# Objective
Update every row below by changing "Output a click action." to "Return a single click action." wherever it occurs, leaving everything else as it is.

— BEGIN Dataset records —

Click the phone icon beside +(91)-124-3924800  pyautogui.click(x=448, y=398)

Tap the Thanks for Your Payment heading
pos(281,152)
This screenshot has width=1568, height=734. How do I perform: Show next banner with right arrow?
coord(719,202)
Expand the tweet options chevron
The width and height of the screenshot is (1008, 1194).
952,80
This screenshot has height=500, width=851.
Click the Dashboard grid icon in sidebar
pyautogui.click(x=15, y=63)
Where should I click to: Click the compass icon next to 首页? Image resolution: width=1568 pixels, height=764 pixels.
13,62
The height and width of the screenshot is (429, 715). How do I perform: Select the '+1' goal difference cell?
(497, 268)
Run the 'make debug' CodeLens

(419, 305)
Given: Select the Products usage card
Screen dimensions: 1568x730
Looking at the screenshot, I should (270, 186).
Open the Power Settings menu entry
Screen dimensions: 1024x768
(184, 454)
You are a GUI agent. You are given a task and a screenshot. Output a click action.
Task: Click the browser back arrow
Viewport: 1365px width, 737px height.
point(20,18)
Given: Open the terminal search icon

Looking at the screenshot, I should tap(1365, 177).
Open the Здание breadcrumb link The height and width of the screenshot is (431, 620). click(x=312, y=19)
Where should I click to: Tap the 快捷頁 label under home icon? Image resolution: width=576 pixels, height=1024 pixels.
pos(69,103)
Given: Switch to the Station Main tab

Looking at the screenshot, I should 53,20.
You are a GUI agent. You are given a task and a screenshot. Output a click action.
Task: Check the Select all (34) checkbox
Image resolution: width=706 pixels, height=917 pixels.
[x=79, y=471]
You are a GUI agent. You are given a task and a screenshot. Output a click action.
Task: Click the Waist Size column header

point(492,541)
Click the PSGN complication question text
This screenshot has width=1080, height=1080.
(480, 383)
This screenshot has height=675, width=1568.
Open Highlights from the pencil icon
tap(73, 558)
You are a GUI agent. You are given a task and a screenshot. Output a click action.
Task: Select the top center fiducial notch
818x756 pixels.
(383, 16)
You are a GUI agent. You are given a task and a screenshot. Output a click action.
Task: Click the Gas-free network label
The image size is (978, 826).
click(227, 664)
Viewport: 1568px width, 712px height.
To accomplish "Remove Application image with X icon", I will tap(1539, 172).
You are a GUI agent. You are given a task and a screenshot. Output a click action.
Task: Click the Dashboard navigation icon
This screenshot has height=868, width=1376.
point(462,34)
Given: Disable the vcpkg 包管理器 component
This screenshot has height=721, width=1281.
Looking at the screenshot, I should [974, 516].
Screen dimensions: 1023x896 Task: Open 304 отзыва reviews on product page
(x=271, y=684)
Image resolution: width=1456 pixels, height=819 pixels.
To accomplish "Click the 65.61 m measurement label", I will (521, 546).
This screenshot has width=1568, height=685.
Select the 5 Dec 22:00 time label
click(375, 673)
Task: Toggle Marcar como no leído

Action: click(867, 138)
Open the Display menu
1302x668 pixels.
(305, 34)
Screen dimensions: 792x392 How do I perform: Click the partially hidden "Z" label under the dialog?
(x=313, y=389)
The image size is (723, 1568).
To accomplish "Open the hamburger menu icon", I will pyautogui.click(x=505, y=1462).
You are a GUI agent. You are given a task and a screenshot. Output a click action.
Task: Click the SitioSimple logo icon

— END Dataset records —

# Solution to this task
Click the phone icon beside +(91)-124-3924800  pyautogui.click(x=448, y=398)

Tap the Thanks for Your Payment heading
pos(281,152)
This screenshot has width=1568, height=734. How do I perform: Show next banner with right arrow?
coord(719,202)
Expand the tweet options chevron
The width and height of the screenshot is (1008, 1194).
952,80
This screenshot has height=500, width=851.
Click the Dashboard grid icon in sidebar
pyautogui.click(x=15, y=63)
Where should I click to: Click the compass icon next to 首页? Image resolution: width=1568 pixels, height=764 pixels.
13,62
The height and width of the screenshot is (429, 715). How do I perform: Select the '+1' goal difference cell?
(497, 268)
Run the 'make debug' CodeLens

(419, 305)
Given: Select the Products usage card
Screen dimensions: 1568x730
Looking at the screenshot, I should (270, 186).
Open the Power Settings menu entry
Screen dimensions: 1024x768
(184, 454)
You are a GUI agent. You are given a task and a screenshot. Return a single click action.
Task: Click the browser back arrow
Viewport: 1365px width, 737px height.
point(20,18)
Given: Open the terminal search icon

Looking at the screenshot, I should tap(1365, 177).
Open the Здание breadcrumb link The height and width of the screenshot is (431, 620). click(x=312, y=19)
Where should I click to: Tap the 快捷頁 label under home icon? Image resolution: width=576 pixels, height=1024 pixels.
pos(69,103)
Given: Switch to the Station Main tab

Looking at the screenshot, I should 53,20.
You are a GUI agent. You are given a task and a screenshot. Return a single click action.
Task: Check the Select all (34) checkbox
Image resolution: width=706 pixels, height=917 pixels.
[x=79, y=471]
You are a GUI agent. You are given a task and a screenshot. Return a single click action.
Task: Click the Waist Size column header

point(492,541)
Click the PSGN complication question text
This screenshot has width=1080, height=1080.
(480, 383)
This screenshot has height=675, width=1568.
Open Highlights from the pencil icon
tap(73, 558)
You are a GUI agent. You are given a task and a screenshot. Return a single click action.
Task: Select the top center fiducial notch
818x756 pixels.
(383, 16)
You are a GUI agent. You are given a task and a screenshot. Return a single click action.
Task: Click the Gas-free network label
The image size is (978, 826).
click(227, 664)
Viewport: 1568px width, 712px height.
To accomplish "Remove Application image with X icon", I will tap(1539, 172).
You are a GUI agent. You are given a task and a screenshot. Return a single click action.
Task: Click the Dashboard navigation icon
This screenshot has height=868, width=1376.
point(462,34)
Given: Disable the vcpkg 包管理器 component
This screenshot has height=721, width=1281.
Looking at the screenshot, I should [974, 516].
Screen dimensions: 1023x896 Task: Open 304 отзыва reviews on product page
(x=271, y=684)
Image resolution: width=1456 pixels, height=819 pixels.
To accomplish "Click the 65.61 m measurement label", I will (521, 546).
This screenshot has width=1568, height=685.
Select the 5 Dec 22:00 time label
click(375, 673)
Task: Toggle Marcar como no leído

Action: click(867, 138)
Open the Display menu
1302x668 pixels.
(305, 34)
Screen dimensions: 792x392 How do I perform: Click the partially hidden "Z" label under the dialog?
(x=313, y=389)
The image size is (723, 1568).
To accomplish "Open the hamburger menu icon", I will pyautogui.click(x=505, y=1462).
You are a GUI agent. You are given a task and a screenshot. Return a single click action.
Task: Click the SitioSimple logo icon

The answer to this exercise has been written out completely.